Come una sorta di cameratismo?

Anche, sì. Il punto è che non volevo idealizzare nessuno, perché non puoi farlo quando fai cinema. Non si tratta di mostrare buone rappresentazioni della comunità LGBTQIA+, ma di dare ai loro personaggi la giustizia e la complessità che si meritano, come qualunque altro personaggio. Di metterli di fronte al pericolo, alle loro contraddizioni, e lasciarli liberi di reagire di fronte a quelle contraddizioni nel modo meno bidimensionale possibile. Quando ho fatto 120 battiti al minuto, sì, era un film di forte rivendicazione omosessuale. Ma il cinema rimarrà sempre e comunque politico, che tu insista o meno sulla rappresentazione. Ma se vuoi fare un buon cinema politico (e quindi un buon servizio) devi avere personaggi tridimensionali, e se vuoi avere personaggi tridimensionali devi lavorare innanzitutto a partire dall’intreccio, la fiction. È così che i tuoi film e i tuoi personaggi guadagnano di realtà. Non so come sia da voi, in Italia, ma il pubblico qui in Francia è abbastanza d’accordo con questa visione.

Credo anche da noi. È negli Stati Uniti che sono un po’ più suscettibili.

 Per me ciascuno può fare ciò che crede. Se qualcuno vuole definirmi “un regista queer che fa cinema queer”, liberissimi, non mi cambia nulla. Ma ribadisco che non amo questa idea della “rappresentazione”. Non facciamo film per rappresentarci, non facciamo film per scusarci di noi stessi o all’opposto, imbellirci.
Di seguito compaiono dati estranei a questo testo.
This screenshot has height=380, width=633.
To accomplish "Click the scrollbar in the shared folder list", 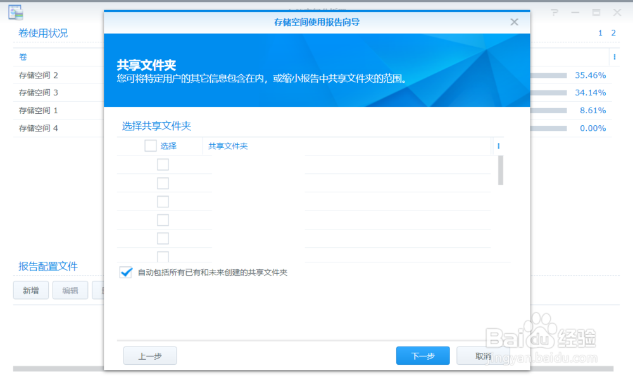I will [501, 171].
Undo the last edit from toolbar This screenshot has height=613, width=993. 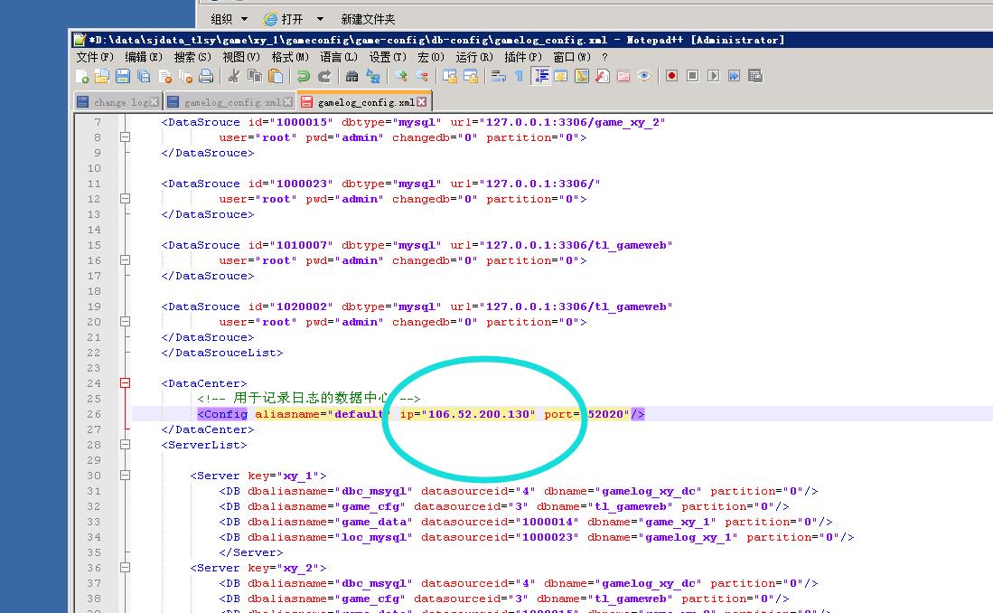304,76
Siamo complessi, siamo anche oscuri, siamo scale di grigio. Amiamo, soffriamo e moriamo come chiunque altro. Quando ho fatto 120 battiti al minuto, qualcuno si è lamentato perché “ancora una volta il ragazzo gay muore”.

Sì, c’è un grande dibattito sulla ricorrenza del finale tragico nel cinema LGBTQIA+.

Ma perché non si accorgono che per un personaggio che muore, per dire, di AIDS, ce ne sono decine tutti intorno a lui che invece vivono. Insomma: la complessità. Ciascuno di noi è uguale e dissimile rispetto a tutti gli altri. E così, per me, si fa cinema sulla “diversità”: con la diversità.

Grazie. Enzo sarà al cinema dal 28 agosto.

 

*Nato a Roma nel 1999, critico cinematografico e creator passato per web, cartaceo, social media, televisione, radio e podcast. La prima esperienza a 15 anni come membro di giuria per la XII Edizione di Alice nella Città. Dal 2019 si forma presso il mensile cartaceo Scomodo, di cui coordina anche la rete distributiva in tutta Italia. Nel 2022 svolge un master in podcasting presso Chora Media, cicli di lezioni nei licei con il Museo MAXXI ed è il vincitore del Premio CAT per la critica cinematografica. Ha collaborato con le pagine del Goethe-Institut e del Sindacato Pensionati CGIL. Dal 2021 scrive stabilmente per CiakClub, di cui è Caporedattore e principale creator.

Le foto sul set sono scattate da Gilles Marchand, autore della sceneggiatura insieme a Cantet e Campillo.